G. COLLETIS & B. PECQUEUR
Ainsi, les politiques publiques se retrouvent dans l’impossibilité de conduire seuls, l’action économique au sein d’un territoire. Il paraît également impossible pour elles de chercher à rentabiliser ces ressources. Peut-on alors voir en cette approche territoriale la porte d’entrée (ou plutôt la petite lucarne entrouverte, soyons un minimum réalistes) d’un système anti-capitaliste ?
II — Découvrir un nouvel élément
Vers la participation habitante
A — L'expansion du tableau
Intéressons-nous donc désormais à la possibilité d’extension de ce tableau. Dans quelle mesure pourrait-on rajouter des cases ?
Nous pourrions d’abord considérer la construction du tableau d’un point de vue géographique. Il est en effet temps de nous demander si le tableau est propre à chaque territoire, et si par conséquent, il n’y aura pas un mais des tableaux.
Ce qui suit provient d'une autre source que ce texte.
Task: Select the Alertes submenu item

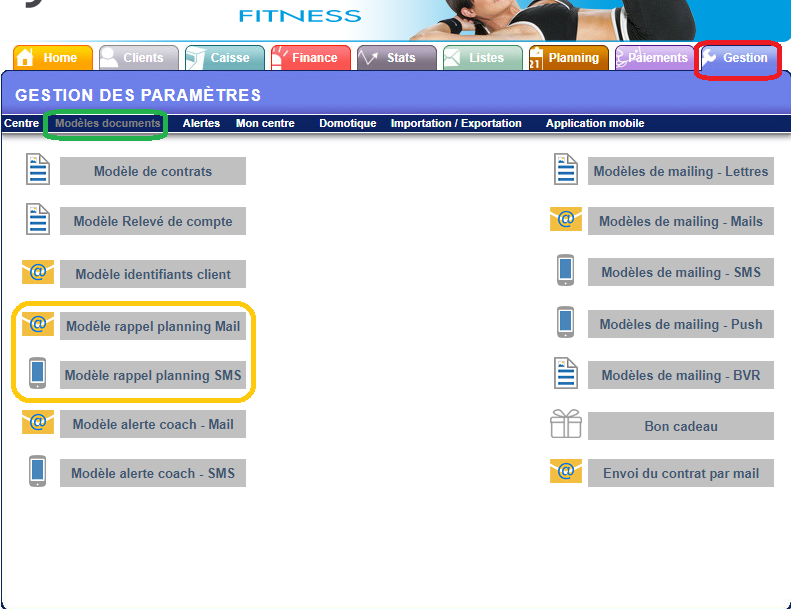Action: click(x=201, y=124)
Le tableau d’un contexte périurbain est-il le même que celui d’une zone rurale à très faible densité ? Nous pensons cet outil d’avantage comme un répertoire universel : une sorte de grille de lecture non spécifique et applicable à tous les sites de projet. C’est pourquoi vous trouverez, une case “matériaux” et non “bois” ou “sable”. Il tend à dresser des grandes catégories de ressources territoriales plus que les ressources en elles-mêmes.
Nous pourrions ensuite nous intéresser à la construction du tableau d’un point de vue historique. Le tableau représente en effet lui-même l’état de l’art des connaissances territoriales. Autrement dit, lorsqu’un chercheur/architecte/urbaniste/géographe/… fait une découverte, il contribue à étoffer ce tableau.
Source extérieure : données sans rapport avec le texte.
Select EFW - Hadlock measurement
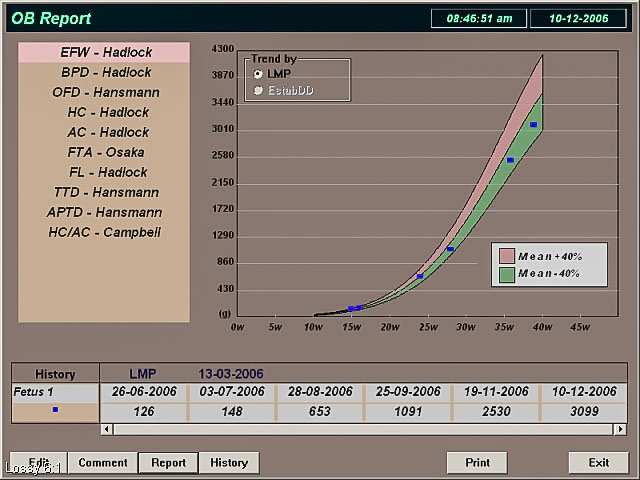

Le bagage commun grossit donc peu à peu, au fil des siècles et des contributions. Il n’est par contre pas nécessaire de théoriser cette découverte pour qu’elle soit intégrée au tableau. Si la théorisation est nécessaire à la diffusion d’un public plus large, le simple fait d’activer, au sein de sa démarche de projet, un élément qui ne l’avait jamais été jusque-là, suffit.
Reprenons l’exemple de Lucien et Simone Kroll qui prennent le soin dans Tout est paysage de préciser que les habitants, qui étaient jusque-là perçus comme des usagers, sont des ressources territoriales.* Ils insistent sur l’aspect primordial des habitants qui doivent selon eux être considérés au même titre que l’orientation et la composition du sol. Les habitants étant seulement une ressource plus difficile à appréhender, car très mouvante et hétérogène.**
*p. 27 L. Kroll écrit «des ressources naturelles (les habitants font partie de ces ressources !)»
**On pourrait faire ce constat pour d’autres ressources territoriales, l’agence TER, entre autres, a récemment montré qu’on a pendant trop longtemps nié la complexité de la faune, de la flore et de la composition des sols
• les habitants = une donnée
• les habitants considérés dans le tableau des éléments = une ressource
La définition du paysage dont nous avons parlé plus haut s’élargit donc avec cette nouvelle ressource que sont les habitants. Et nous décidons également de le voir comme une nouvelle case du tableau des éléments qui s’ajoute.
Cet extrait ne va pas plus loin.